Discursos sobre emoção não são neutros ? são socialmente construídos e imbricados em jogos de poder. Na medida em que o conceito de empatia se torna uma “mística comunicacional” na micropolítica cotidiana, ele também produz desigualdades. A gramática emocional é mobilizada por padrões classificatórios: alguns são considerados merecedores da empatia e afetos correlatos, outros invisibilizados a partir de estereótipos que os empurram para as margens.
Os limites da Empatia: distâncias, diferenças e desigualdades, organizado por João Freire Filho e Júlia Versiani dos Anjos, celebra uma década do “Núcleo de Estudos de Mídia, Emoções e Sociabilidade” (NEMES) que João Freire Filho divide com Tatiane Leal, ambos professores da Escola de Comunicação da UFRJ. A obra conta com oito artigos e reúne 14 pesquisadores, em diferentes fases da trajetória acadêmica.

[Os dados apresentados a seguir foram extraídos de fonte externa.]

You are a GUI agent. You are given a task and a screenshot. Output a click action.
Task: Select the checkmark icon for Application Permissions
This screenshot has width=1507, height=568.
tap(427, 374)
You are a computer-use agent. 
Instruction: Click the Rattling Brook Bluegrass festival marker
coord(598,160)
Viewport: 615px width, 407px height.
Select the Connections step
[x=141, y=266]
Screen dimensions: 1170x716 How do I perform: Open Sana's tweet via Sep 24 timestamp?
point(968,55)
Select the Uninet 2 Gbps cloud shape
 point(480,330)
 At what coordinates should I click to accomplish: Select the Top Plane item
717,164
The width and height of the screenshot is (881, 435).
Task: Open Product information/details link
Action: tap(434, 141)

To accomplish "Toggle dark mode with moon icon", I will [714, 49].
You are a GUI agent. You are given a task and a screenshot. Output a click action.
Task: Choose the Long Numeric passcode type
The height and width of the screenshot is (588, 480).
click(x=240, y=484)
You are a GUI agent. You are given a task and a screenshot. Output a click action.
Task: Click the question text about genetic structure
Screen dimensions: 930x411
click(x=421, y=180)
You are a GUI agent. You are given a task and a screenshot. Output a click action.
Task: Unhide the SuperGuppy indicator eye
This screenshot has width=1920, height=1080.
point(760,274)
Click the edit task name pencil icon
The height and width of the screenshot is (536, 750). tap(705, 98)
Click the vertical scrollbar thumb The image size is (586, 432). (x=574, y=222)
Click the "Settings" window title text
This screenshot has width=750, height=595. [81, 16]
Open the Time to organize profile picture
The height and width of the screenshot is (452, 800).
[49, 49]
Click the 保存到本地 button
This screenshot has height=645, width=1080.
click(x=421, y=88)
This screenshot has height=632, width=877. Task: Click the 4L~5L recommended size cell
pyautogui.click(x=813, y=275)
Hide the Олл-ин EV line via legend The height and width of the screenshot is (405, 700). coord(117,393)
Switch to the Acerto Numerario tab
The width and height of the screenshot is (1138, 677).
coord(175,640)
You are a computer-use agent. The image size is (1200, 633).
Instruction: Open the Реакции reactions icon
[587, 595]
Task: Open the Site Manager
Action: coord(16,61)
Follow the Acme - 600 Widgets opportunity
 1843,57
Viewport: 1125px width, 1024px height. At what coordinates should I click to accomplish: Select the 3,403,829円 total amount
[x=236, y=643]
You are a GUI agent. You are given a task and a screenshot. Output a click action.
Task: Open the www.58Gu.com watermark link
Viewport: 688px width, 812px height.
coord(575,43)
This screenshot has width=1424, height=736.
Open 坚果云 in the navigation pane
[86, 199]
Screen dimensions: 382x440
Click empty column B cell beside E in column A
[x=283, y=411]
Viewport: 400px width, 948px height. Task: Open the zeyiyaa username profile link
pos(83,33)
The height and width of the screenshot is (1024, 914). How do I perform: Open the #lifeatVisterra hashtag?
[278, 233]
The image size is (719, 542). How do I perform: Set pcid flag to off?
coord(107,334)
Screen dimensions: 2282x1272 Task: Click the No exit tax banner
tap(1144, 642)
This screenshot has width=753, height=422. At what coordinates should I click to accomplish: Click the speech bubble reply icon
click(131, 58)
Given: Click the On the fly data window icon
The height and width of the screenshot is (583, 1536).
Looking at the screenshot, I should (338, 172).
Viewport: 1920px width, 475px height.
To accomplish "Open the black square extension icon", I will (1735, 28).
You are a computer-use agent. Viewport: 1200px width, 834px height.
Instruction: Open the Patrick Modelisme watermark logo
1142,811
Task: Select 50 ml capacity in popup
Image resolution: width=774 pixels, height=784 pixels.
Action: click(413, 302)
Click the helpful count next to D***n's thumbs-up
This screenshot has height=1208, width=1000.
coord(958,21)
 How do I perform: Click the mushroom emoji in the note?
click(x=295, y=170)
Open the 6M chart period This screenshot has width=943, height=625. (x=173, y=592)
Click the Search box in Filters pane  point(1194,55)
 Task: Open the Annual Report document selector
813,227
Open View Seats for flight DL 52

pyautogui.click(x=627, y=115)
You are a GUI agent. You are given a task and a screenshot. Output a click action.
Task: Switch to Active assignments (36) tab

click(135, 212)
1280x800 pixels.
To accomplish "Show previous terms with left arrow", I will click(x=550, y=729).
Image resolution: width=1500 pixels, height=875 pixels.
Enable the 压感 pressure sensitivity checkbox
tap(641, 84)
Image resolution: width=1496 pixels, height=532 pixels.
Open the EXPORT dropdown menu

Os textos têm em comum uma refinada reflexão que mescla a busca semântico-filosófica do conceito de empatia com exemplos empíricos coligidos das redes sociais ou de diversas situações e perspectivas: humor discriminatório, idealização do amor materno, conexão afetiva com a IA, discursos de ódio, entre outros. Os artigos mostram como as convocações empáticas são ambíguas, tanto corroboram discursos publicitários, como mudam de sentido quando confrontadas com circunstâncias fora do mainstream.
Trata-se, em síntese, de uma necessária reflexão sobre a indiferença prevalecente em nosso tempo.